§ **Pixel coordinate grounding data**
== Segment start ==

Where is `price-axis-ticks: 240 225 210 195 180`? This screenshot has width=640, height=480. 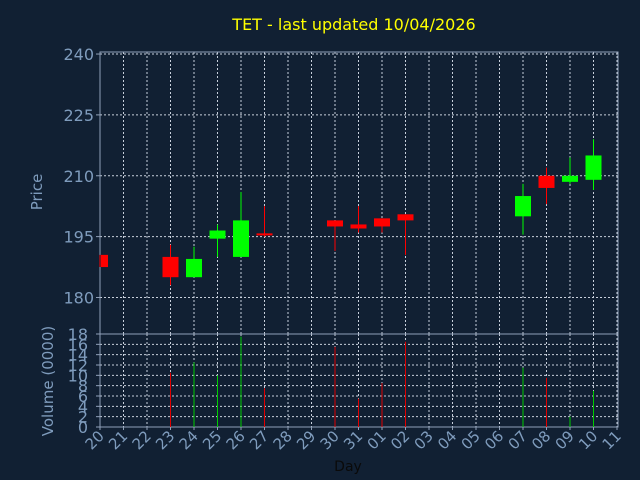 price-axis-ticks: 240 225 210 195 180 is located at coordinates (82, 176).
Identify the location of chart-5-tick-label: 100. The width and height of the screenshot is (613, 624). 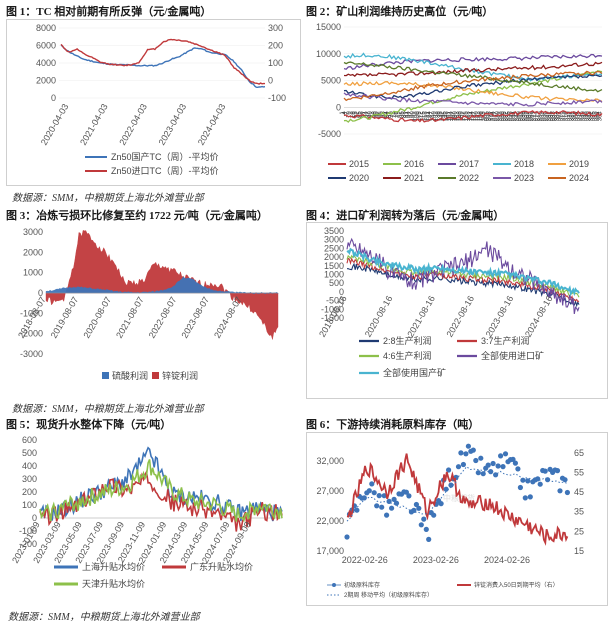
(30, 505).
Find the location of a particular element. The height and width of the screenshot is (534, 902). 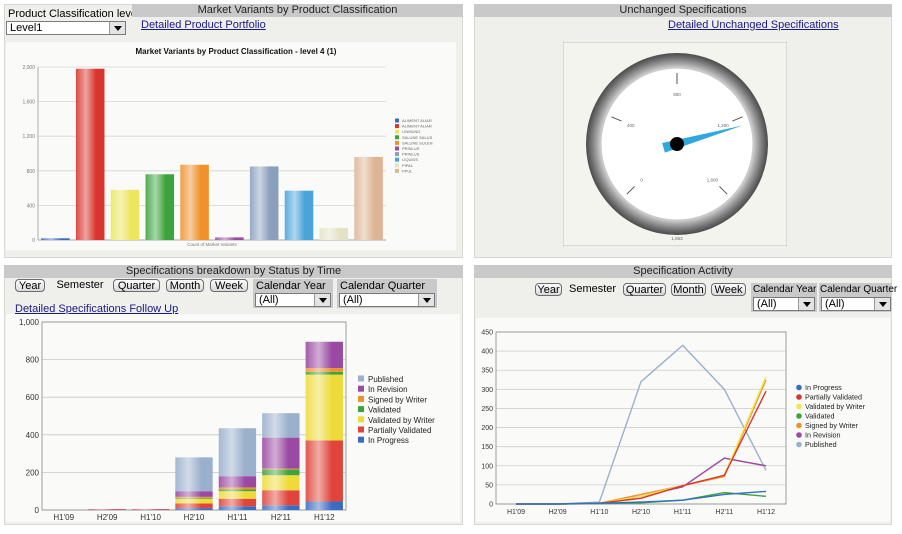

detailed-specs-follow-up-link: Detailed Specifications Follow Up is located at coordinates (97, 309).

== Segment end ==

§ **Instructions for the task**
Convert everything from the line containing "Find the location" down to the end of the listing into a JSON list of strings, one string per line, with blank lines skipped. Leave the pictures out.

§ **Problem solution**
[
  "Find the location of a particular element. The height and width of the screenshot is (534, 902). ",
  "detailed-specs-follow-up-link: Detailed Specifications Follow Up is located at coordinates (97, 309)."
]